This Information Sheet explains what exempt information is and why an agency must consider it when deciding whether to give access to documents applied for under the Right to Information Act 2009 (Qld) (RTI Act).1 Under the RTI Act access must be given unless it is decided that disclosure would be contrary to the public interest.
How do agencies make decisions about access?
The Act contains a number of categories of information Parliament has already decided are contrary to the public interest to release. If information fits into one of them, a decision maker can refuse access to it. They include information that is contrary to the best interests of a child to release and healthcare information that could harm the applicant if released, but the most common category used by decision makers is exempt information.
Information is exempt information if it falls within one of the exempt information provisions in schedule 3 of the RTI Act.
What if information doesn’t fall into one of these categories?
Where information is not exempt or doesn’t fall into one of the other specific categories, the decision maker must consider the public interest factors to decide if it is contrary to the public interest to release.

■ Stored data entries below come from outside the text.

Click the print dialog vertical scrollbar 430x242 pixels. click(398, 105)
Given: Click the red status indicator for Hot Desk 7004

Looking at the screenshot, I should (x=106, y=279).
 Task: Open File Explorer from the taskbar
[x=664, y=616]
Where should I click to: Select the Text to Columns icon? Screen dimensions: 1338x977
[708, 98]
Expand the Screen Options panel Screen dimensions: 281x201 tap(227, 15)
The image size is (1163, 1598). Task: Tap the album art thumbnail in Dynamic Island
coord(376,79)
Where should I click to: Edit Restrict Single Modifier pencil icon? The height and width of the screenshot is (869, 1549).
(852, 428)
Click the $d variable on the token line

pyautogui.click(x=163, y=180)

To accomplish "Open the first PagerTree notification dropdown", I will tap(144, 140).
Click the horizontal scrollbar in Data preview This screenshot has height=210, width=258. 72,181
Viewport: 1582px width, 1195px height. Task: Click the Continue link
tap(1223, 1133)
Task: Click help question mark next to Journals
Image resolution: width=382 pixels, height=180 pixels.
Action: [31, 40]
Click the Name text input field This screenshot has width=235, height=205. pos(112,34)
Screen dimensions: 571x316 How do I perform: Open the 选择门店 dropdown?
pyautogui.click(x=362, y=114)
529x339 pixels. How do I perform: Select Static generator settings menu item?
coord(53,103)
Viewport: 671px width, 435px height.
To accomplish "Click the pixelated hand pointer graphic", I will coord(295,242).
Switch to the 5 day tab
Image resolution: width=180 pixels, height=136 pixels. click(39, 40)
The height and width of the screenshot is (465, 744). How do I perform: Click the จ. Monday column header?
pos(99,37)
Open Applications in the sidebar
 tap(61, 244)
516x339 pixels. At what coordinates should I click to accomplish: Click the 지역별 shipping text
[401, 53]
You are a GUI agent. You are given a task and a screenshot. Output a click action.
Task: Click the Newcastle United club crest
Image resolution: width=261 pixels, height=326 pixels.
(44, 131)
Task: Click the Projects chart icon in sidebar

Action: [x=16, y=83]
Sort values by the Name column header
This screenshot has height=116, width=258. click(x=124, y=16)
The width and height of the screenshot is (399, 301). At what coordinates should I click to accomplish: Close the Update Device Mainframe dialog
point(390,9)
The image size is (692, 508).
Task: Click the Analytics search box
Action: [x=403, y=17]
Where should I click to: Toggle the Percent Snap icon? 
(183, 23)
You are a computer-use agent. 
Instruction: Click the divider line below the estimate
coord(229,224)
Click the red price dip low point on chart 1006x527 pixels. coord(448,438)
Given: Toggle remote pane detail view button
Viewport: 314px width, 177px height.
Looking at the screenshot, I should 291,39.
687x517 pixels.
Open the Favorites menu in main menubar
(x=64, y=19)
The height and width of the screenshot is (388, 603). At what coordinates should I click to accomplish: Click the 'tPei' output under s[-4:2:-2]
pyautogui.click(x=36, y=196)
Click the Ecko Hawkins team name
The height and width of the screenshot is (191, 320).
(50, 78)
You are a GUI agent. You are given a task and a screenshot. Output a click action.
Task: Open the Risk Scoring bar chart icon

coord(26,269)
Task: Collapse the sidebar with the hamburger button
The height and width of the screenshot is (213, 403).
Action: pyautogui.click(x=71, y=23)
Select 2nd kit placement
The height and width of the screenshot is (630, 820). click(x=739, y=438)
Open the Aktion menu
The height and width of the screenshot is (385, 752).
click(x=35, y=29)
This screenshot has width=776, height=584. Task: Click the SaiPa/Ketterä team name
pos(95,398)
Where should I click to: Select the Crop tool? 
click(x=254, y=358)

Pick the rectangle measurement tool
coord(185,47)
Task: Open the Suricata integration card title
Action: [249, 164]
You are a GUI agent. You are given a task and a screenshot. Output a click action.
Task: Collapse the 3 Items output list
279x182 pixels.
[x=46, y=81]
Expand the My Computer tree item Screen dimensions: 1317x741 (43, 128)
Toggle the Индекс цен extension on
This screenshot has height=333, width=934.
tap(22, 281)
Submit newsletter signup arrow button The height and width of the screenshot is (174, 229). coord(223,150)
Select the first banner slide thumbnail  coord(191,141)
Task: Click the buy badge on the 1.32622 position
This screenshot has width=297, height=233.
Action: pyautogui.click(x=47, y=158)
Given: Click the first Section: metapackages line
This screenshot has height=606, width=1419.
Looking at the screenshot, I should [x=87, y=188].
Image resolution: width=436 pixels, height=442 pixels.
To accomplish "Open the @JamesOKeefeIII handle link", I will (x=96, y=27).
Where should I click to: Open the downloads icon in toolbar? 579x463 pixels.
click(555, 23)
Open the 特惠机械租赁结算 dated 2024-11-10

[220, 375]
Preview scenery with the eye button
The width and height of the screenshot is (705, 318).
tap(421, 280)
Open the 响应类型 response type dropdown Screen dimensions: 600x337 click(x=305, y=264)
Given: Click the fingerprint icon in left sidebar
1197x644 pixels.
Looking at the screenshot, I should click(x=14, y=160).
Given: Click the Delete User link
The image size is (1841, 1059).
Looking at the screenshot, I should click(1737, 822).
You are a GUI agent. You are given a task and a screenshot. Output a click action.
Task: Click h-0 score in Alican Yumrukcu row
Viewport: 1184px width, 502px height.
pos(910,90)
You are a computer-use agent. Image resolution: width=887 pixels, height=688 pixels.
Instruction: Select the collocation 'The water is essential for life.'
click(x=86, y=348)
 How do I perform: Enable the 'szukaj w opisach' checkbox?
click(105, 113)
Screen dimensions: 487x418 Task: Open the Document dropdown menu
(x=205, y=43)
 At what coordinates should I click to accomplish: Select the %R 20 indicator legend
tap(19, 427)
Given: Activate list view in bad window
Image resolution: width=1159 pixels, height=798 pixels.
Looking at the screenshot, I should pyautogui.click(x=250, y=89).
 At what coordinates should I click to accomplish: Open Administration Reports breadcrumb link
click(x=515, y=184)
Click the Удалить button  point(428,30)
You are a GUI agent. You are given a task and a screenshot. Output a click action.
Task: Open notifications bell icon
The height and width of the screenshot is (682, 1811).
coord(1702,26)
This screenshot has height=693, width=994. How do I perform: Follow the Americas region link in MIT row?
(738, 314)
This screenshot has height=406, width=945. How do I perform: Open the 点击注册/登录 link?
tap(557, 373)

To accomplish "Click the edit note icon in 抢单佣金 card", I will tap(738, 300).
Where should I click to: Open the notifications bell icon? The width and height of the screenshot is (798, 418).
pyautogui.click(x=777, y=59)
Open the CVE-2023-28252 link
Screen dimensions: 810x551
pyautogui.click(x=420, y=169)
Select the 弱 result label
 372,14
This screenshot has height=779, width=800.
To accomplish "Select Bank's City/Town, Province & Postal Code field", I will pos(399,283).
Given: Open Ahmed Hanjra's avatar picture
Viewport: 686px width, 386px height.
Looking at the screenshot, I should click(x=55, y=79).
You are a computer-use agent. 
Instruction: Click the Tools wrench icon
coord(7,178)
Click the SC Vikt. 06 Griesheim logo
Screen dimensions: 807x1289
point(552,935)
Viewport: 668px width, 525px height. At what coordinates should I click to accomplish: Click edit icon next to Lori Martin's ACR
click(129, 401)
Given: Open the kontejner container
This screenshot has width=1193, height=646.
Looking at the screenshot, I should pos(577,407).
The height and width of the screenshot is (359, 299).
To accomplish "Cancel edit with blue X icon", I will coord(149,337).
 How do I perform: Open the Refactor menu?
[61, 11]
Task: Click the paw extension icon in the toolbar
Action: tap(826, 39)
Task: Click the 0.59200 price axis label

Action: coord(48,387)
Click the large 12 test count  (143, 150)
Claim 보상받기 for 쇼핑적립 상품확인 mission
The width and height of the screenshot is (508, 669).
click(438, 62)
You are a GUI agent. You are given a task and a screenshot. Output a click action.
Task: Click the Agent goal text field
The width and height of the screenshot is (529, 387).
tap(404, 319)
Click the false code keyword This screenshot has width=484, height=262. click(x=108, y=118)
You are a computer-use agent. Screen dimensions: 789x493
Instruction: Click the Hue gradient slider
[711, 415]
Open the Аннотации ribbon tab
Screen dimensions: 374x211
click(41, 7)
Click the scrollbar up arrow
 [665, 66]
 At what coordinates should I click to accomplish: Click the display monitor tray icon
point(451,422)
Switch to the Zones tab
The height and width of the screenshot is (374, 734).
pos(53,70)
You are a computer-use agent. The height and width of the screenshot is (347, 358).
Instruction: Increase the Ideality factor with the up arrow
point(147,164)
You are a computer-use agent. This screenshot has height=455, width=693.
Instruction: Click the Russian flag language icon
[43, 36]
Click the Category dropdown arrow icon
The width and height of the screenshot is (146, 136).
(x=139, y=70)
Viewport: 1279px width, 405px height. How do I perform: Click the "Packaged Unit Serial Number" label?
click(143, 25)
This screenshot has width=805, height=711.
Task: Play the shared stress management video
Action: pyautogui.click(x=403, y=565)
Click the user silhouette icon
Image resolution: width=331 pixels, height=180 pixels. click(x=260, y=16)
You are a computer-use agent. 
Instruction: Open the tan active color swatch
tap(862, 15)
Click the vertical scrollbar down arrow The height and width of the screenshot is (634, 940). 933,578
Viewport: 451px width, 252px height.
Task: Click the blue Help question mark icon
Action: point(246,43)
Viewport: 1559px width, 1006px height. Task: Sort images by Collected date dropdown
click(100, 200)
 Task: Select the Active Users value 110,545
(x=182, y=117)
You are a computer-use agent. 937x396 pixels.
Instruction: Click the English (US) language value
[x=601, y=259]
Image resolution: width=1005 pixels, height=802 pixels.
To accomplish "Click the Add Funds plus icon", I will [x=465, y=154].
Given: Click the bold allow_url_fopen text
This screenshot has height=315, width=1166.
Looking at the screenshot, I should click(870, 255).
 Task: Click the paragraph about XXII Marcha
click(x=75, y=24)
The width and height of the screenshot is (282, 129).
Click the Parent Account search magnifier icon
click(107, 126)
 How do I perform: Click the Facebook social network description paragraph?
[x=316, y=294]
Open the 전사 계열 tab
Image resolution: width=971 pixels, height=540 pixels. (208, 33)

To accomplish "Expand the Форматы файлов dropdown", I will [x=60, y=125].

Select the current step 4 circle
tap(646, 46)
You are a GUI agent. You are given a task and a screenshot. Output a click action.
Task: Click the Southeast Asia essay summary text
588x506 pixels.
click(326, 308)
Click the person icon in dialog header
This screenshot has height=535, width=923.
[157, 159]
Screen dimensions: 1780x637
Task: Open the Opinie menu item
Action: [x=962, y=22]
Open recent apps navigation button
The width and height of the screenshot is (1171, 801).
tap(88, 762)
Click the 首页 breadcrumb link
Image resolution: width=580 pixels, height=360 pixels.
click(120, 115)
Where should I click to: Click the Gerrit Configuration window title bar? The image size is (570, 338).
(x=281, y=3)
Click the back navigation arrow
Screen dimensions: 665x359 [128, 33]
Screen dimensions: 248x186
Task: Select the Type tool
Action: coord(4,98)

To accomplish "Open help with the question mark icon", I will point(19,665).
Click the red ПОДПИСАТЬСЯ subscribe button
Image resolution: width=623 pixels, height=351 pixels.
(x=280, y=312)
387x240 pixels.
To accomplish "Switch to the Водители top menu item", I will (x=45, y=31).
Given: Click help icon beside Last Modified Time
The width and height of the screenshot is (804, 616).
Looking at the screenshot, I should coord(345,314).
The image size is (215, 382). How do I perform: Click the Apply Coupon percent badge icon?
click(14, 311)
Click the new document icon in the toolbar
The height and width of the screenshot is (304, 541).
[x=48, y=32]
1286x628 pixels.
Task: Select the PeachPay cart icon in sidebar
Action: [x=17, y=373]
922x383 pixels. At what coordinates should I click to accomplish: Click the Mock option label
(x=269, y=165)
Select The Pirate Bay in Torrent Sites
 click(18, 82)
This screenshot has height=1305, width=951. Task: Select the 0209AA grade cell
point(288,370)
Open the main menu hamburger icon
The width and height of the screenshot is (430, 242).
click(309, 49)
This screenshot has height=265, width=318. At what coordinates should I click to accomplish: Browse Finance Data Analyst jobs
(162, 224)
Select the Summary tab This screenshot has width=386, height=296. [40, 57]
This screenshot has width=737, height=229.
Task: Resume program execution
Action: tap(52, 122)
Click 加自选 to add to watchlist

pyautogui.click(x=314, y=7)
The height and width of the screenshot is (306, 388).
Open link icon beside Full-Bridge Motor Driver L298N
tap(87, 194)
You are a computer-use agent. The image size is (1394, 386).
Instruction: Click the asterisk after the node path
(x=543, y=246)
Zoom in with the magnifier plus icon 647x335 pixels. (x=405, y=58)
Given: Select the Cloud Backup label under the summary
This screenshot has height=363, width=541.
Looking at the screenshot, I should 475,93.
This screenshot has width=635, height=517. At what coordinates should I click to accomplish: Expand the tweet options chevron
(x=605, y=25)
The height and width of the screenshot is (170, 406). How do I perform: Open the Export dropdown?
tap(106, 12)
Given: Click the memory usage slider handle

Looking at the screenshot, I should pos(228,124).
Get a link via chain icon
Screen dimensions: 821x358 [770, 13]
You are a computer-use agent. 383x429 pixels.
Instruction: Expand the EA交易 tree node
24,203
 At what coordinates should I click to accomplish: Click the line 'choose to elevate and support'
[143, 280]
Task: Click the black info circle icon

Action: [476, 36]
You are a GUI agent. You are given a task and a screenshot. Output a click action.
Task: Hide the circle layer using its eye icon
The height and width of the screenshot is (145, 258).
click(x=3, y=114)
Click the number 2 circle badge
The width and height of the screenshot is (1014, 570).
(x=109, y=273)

What type of information is exempt?
Exempt information generally consists of specific, identifiable classes of information. It includes information that is subject to Cabinet confidentiality, legal professional privilege, and confidential information. It also includes information that is protected from release by other pieces of legislation, such as the Child Protection Act 1999 and the Witness Protection Act 2000.
When do decision makers consider exempt information?
Exempt information will generally be one of the first issues decision makers consider when looking at documents applied for under the RTI Act. They must identify if any information in the documents falls within the exempt information classes. If so, it is exempt from release and the agency can refuse access to it.
What if I have a good reason for wanting access to the information?
The reason you applied is not something a decision maker can consider when deciding if information is exempt information. This is because Parliament has already made the decision that exempt information is contrary to the public interest to release. The decision maker can only consider the information in the document and the requirements of the exempt information provision. They cannot consider your reasons for applying.
Can my reasons for applying be taken into account in other circumstances?
If the information is not exempt, and the decision maker has to consider the public interest factors, the decision maker may be able to take your reasons for applying into account. It will depend on the circumstances. See What is the Public Interest for more information.
What if access is refused?
You will receive a written notice of decision from the agency which will detail if access has been refused to any documents or information in response to your application. If access is refused to any requested information, then you will have review rights in relation to the decision.2
If you believe that an exempt information provision has been incorrectly applied you can provide further information about why you believe the information or document is not exempt information when you apply for review. Factors such as reasons for wanting access, the age of the documents or your involvement in legal proceedings are not relevant when determining if a document contains exempt information.
- 1 Or Chapter 3 of the Information Privacy Act 2009 (Qld).